Le Montenegro reprend son .me : ce que les pays qui reprennent leurs ccTLD signifient pour le web

Le Montenegro reprend son .me : ce que les pays qui reprennent leurs ccTLD signifient pour le web

Aoû 05, 2026 cctld domain registry internet governance .me domain montenegro digital sovereignty domain industry web hosting dns management country code domains

Le .me sous pavillon monténégrin : quand les États reprennent la main sur leurs ccTLDs

Quand on dit .me, on imagine plutôt un portfolio personnel, un projet créatif ou cette startup lancée en 2019. Mais pour le Monténégro, le .me, c'est autre chose : une ressource nationale. Et aujourd'hui, ce petit pays des Balkans entend bien en reprendre le contrôle.

De quoi cause-t-on exactement ?

Le Monténégro vient d'annoncer son intention de retirer la gestion opérationnelle de son ccTLD .me aux mains de structures privées — GoDaddy et Identity Digital (ex-Donuts) — pour la confier à une entité publique nouvellement créée. Objectif : placer ce registre d'un million de domaines directement sous administration étatique.

Le chantier n'est pas anodin. Le .me héberge aussi bien des blogs perso que des plateformes tech majeures. Son attrait mondial repose sur sa mémorabilité, son côté personnel et sa polyvalence. Le Monténégro ne s'y trompe pas : ce n'est pas qu'une extension, c'est un actif.

Pourquoi les États s'y intéressent ?

Le Monténégro n'est pas un cas isolé. Partout dans le monde, les nations reconsidèrent la question de leur infrastructure numérique, et les arguments pour un rapatriement local sont convaincants :

1. Souveraineté numérique Quand l'identité digitale d'un pays repose sur des opérateurs étrangers, ça crée de la dépendance. Et si l'entreprise change de main, modifie ses conditions, ou se retrouve mêlée à des ennuis juridiques ? Les États ne veulent pas se retrouver otages de décisions prises à l'extérieur.

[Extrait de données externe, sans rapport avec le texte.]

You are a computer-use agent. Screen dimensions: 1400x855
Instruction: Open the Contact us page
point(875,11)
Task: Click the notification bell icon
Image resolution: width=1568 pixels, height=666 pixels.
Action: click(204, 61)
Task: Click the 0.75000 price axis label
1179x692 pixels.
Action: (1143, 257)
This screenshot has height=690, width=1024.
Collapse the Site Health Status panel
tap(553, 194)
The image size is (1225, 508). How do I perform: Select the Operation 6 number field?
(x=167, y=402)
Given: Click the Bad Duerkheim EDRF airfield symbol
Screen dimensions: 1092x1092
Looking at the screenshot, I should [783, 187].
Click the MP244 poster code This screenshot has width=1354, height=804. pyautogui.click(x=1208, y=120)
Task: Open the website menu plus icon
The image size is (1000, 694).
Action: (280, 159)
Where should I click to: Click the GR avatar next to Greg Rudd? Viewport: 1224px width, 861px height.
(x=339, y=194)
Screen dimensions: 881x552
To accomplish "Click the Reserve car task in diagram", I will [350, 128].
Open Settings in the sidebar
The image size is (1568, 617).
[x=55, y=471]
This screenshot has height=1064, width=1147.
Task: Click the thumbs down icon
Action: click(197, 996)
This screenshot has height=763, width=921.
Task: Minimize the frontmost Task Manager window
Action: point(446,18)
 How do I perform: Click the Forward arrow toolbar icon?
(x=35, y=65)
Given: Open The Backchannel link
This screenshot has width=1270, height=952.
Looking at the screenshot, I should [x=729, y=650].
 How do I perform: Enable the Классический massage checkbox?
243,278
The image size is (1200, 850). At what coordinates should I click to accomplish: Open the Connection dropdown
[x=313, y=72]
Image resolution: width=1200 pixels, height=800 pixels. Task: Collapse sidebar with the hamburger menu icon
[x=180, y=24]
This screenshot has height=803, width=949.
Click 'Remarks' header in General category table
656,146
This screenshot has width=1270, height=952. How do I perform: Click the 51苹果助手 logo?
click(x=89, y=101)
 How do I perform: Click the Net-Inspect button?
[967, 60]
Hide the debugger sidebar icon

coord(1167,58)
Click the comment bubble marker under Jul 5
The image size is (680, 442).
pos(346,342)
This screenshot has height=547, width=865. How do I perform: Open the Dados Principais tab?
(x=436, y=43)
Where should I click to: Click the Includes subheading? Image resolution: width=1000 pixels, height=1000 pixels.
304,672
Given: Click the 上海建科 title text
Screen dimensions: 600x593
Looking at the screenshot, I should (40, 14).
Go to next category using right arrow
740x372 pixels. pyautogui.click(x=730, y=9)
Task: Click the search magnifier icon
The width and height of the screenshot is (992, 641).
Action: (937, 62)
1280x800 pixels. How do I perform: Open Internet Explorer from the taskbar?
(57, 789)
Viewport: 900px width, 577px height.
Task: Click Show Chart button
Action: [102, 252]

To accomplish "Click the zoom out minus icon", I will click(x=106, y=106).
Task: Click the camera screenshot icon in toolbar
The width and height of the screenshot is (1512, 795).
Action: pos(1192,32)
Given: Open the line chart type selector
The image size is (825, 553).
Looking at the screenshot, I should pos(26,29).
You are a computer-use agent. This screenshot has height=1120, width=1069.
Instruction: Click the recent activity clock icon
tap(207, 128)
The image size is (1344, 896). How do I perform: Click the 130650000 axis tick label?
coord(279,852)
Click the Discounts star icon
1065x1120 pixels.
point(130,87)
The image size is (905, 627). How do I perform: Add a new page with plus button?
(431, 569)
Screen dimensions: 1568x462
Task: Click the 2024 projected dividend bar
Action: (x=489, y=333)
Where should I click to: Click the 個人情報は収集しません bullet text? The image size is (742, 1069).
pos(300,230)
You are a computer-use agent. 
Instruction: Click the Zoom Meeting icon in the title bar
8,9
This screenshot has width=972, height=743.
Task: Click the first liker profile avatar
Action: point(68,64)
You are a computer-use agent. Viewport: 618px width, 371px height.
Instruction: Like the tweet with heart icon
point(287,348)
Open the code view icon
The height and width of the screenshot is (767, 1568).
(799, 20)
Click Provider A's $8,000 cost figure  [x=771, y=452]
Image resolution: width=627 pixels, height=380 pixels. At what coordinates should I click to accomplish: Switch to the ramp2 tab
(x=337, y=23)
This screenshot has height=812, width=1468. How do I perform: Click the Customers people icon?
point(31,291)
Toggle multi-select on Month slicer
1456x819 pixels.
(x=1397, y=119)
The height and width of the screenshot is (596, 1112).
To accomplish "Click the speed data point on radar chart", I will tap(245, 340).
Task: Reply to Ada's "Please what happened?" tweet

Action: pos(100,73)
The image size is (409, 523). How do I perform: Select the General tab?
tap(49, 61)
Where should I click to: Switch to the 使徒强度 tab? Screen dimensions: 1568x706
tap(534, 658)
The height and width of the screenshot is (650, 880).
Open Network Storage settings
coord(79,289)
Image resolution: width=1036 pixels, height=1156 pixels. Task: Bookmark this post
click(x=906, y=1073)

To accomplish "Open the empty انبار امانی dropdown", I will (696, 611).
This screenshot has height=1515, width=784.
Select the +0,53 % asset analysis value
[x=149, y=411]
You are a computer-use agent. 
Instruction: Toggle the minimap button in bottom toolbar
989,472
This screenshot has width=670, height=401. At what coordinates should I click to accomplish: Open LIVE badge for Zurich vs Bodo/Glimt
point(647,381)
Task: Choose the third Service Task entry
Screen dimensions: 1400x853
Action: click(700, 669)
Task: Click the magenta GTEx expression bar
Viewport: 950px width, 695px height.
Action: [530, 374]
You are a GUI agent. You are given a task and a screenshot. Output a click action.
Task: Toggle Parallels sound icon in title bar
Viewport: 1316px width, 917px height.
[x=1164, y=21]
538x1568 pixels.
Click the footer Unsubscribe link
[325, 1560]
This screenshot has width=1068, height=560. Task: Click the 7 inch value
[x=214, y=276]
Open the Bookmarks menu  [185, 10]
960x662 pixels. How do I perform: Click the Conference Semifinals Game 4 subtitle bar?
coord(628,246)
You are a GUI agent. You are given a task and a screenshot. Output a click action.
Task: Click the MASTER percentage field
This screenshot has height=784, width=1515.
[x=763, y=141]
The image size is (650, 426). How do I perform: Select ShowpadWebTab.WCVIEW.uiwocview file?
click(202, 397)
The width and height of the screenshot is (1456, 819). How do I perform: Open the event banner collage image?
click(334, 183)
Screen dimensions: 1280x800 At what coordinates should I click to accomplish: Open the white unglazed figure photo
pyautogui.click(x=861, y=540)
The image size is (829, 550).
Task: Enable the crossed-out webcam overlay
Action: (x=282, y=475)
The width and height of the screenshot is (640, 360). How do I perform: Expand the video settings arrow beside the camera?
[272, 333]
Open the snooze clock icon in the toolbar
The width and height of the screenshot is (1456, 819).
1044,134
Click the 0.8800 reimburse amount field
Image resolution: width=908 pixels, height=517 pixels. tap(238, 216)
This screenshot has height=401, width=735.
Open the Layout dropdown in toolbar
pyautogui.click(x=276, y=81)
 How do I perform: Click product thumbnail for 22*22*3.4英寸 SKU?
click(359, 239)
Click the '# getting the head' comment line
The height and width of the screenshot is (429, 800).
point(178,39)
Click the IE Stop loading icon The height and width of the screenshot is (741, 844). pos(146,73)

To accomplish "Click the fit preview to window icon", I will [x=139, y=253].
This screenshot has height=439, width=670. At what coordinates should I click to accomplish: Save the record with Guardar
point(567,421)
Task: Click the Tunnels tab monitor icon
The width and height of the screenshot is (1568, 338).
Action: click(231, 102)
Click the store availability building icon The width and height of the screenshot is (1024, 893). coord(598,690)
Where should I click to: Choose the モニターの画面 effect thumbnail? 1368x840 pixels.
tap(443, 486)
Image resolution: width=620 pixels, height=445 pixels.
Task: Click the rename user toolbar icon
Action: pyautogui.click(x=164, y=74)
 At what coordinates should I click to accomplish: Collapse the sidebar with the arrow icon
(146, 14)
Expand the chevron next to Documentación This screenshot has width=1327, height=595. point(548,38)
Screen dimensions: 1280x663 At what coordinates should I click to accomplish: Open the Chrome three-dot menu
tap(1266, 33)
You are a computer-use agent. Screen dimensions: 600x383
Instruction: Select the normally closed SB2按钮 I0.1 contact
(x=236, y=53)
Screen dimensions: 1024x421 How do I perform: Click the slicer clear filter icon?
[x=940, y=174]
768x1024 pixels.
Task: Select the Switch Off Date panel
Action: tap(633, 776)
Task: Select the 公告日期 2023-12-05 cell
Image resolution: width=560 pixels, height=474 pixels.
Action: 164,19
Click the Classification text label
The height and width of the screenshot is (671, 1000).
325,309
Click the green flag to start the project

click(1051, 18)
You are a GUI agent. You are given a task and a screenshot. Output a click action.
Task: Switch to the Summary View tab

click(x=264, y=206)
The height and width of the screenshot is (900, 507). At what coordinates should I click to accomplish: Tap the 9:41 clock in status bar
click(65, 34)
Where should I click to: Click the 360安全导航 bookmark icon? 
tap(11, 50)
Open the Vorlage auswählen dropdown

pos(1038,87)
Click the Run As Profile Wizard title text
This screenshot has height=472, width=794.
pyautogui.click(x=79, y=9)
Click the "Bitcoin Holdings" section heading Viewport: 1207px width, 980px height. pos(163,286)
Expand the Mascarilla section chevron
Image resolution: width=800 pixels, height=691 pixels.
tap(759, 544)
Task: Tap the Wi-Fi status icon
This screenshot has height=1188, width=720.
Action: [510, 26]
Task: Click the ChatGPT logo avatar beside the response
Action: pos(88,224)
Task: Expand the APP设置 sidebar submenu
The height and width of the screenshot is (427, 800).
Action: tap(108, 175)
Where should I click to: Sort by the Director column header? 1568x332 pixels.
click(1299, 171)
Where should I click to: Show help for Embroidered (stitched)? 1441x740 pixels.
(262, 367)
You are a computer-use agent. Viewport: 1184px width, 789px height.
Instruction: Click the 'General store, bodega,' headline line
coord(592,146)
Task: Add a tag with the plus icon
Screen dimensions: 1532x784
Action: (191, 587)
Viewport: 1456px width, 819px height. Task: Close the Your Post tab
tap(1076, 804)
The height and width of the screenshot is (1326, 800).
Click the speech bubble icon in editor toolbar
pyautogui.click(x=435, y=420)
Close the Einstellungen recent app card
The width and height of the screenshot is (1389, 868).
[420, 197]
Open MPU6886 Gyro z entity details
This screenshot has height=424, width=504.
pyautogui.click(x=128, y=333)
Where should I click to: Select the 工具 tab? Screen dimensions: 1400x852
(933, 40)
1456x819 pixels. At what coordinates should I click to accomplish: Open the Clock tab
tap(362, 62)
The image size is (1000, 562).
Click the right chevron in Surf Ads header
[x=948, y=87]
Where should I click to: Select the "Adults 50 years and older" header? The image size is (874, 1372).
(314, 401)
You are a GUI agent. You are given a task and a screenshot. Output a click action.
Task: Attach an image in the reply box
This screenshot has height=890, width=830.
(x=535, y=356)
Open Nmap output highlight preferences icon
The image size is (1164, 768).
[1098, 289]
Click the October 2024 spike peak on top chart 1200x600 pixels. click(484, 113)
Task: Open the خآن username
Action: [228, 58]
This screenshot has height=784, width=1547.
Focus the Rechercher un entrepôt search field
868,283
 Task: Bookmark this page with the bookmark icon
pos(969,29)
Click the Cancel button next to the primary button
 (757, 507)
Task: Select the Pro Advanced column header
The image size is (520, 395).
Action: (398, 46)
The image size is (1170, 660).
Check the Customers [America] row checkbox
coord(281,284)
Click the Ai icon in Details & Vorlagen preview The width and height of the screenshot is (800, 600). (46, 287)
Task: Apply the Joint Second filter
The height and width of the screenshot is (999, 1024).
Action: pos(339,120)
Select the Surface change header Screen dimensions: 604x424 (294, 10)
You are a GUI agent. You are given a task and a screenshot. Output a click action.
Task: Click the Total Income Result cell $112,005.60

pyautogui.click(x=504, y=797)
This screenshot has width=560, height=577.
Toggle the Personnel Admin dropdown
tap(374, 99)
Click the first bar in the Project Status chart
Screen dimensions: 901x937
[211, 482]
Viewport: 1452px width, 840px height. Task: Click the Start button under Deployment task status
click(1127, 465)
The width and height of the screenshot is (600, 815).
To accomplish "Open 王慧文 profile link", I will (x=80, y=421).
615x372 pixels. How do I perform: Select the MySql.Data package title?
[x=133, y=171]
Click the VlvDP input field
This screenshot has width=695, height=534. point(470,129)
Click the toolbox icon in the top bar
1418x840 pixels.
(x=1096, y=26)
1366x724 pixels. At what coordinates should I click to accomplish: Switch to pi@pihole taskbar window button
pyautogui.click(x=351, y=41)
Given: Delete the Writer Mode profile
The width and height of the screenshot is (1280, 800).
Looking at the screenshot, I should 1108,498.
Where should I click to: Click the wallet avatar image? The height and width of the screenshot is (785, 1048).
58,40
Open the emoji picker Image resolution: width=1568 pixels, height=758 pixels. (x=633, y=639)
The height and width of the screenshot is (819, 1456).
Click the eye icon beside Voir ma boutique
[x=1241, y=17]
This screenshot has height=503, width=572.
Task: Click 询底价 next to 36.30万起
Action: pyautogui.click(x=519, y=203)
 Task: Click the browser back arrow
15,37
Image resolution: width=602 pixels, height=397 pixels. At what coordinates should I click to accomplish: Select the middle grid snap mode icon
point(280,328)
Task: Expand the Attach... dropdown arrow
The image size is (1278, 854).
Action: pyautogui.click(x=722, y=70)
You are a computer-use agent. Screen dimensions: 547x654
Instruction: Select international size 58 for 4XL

2. Retombées économiques Le .me, ça rapporte. Chaque enregistrement, chaque renouvellement, chaque vente de domaine premium génère des revenus que beaucoup de pays aimeraient voir bénéficier à leurs citoyens plutôt qu'à des actionnaires privés.

3. Alignement réglementaire Disposer du contrôle direct permet d'adapter les politiques de nommage aux lois locales, au RGPD-like, et aux intérêts nationaux bien plus facilement.

4. Dimension symbolique L'extension d'un pays, c'est aussi son identité numérique. Pour le Monténégro, indépendant depuis 2006, récupérer la main sur le .me, c'est affirmant sa souveraineté digitale.

Le contexte global : tendance de fond sur les ccTLDs

Le mouvement monténégrin s'inscrit dans une dynamique plus large. De plus en plus de nations remettent en question ce modèle où leur patrimoine internet national est géré par des entreprises privées, souvent basées à l'étranger.

Certains pays ont déjà franchi le pas ou y réfléchissent activement. Le débat sur la gouvernance d'Internet évolue, et les ccTLDs en sont devenus un enjeu central.

Et pour les détenteurs de domaines .me ?

Si vous possédez ou gérez des domaines .me, cette nouvelle soulève forcément des questions :

  • Les prix vont-ils bouger ? Possible. Un opérateur public peut avoir une politique tarifaire différente.
  • Les processus de renouvellement vont-ils changer ? Potentiellement. De nouveaux registrars pourraient être imposés.
  • Le domaine restera-t-il stable ? Dans l'ensemble, oui. La plupart des transitions visent à limiter les perturbations pour les titulaires existants.

Le mot d'ordre habituel : on ne fait pas bouger un million de domaines d'un coup. Les transitions sont généralement orchestrées avec prudence.

Ce qu'il faut retenir

La décision du Monténégro de rapatrier le .me sous contrôle étatique dépasse le cadre local. Elle donne un aperçu de la façon dont les nations conceptualisent leur infrastructure numérique. Que tu sois développeur, fondateur de startup, ou simplement possesseur d'un site perso en .me, ces évolutions de la gouvernance Internet te concernent.

Chez NameOcean, on garde un œil sur la suite. Le parcours du .me, de la gestion privée à la propriété nationale, pourrait faire des émules parmi les autres ccTLDs.

Une chose est sûre : la question de qui contrôle les fondations d'Internet ne fait que commencer à être posée. À suivre de près.


Qu'en penses-tu ? Le retour des ccTLDs sous pavillon national, bonne nouvelle pour la souveraineté numérique ou source de nouvelles complications ? On attend ton avis.